Postoperative ileus (POI) is characterized by dysregulated inflammation within the intestinal muscular layer, which significantly disrupts gastrointestinal motility and presents a major challenge to postoperative recovery. Although macrophages are known to contribute to inflammation through glycolytic bursts that support rapid energy production, the role of the stimulator of interferon genes (STING) in orchestrating macrophage glycolysis and modulating phenotypic polarization remains poorly defined. To address this gap, we examined the regulatory relationship between STING and macrophage metabolism. Here, we demonstrate that lipopolysaccharide (LPS)-stimulated RAW 264.7 cells display a pronounced enhancement of glycolysis, an effect that was markedly attenuated in STING knockout (STING KO) cells.

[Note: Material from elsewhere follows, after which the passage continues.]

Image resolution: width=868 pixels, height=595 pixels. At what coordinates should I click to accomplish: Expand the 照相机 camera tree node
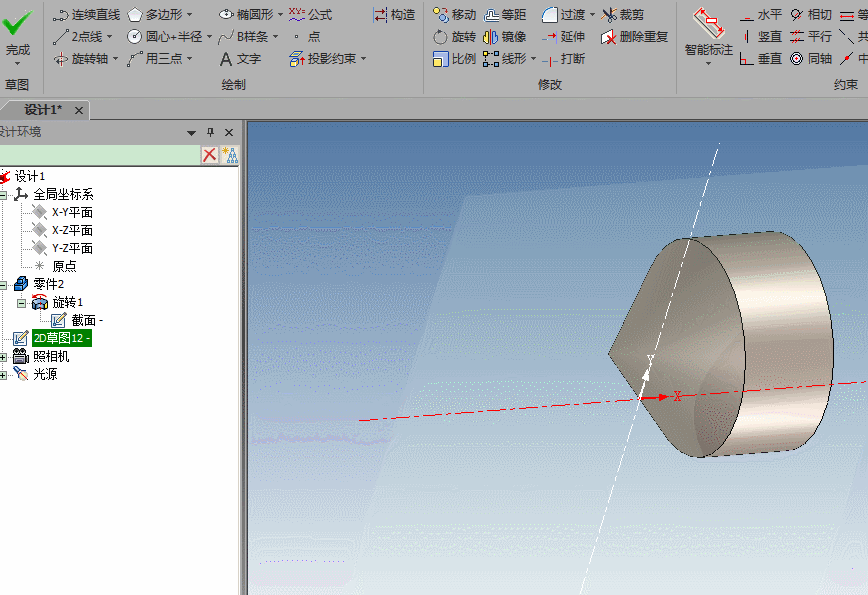4,357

Further analysis revealed that STING deletion reduces histone lactylation, consequently restricting chromatin accessibility at the hexokinase 2 (HK2) gene loci. Through CUT&Tag sequencing, we identified IRF3 as a transcription factor that directly binds to the promoter regions of HK2 and enhances its expression. Our results delineate a STING-regulated glycolytic feedback loop in macrophages: STING stabilizes hypoxia-inducible factor 1-alpha (HIF1α), thereby amplifying glycolysis and promoting histone lactylation at HK2 loci. This epigenetic modification facilitates IRF3 binding to the HK2 promoter, further boosting HK2 expression and sustaining glycolytic flux. Together, these findings elucidate a molecular mechanism through which STING modulates macrophage polarization via metabolic reprogramming, highlighting the therapeutic potential of targeting STING to regulate macrophage metabolism, alleviate inflammation, and improve outcomes in POI.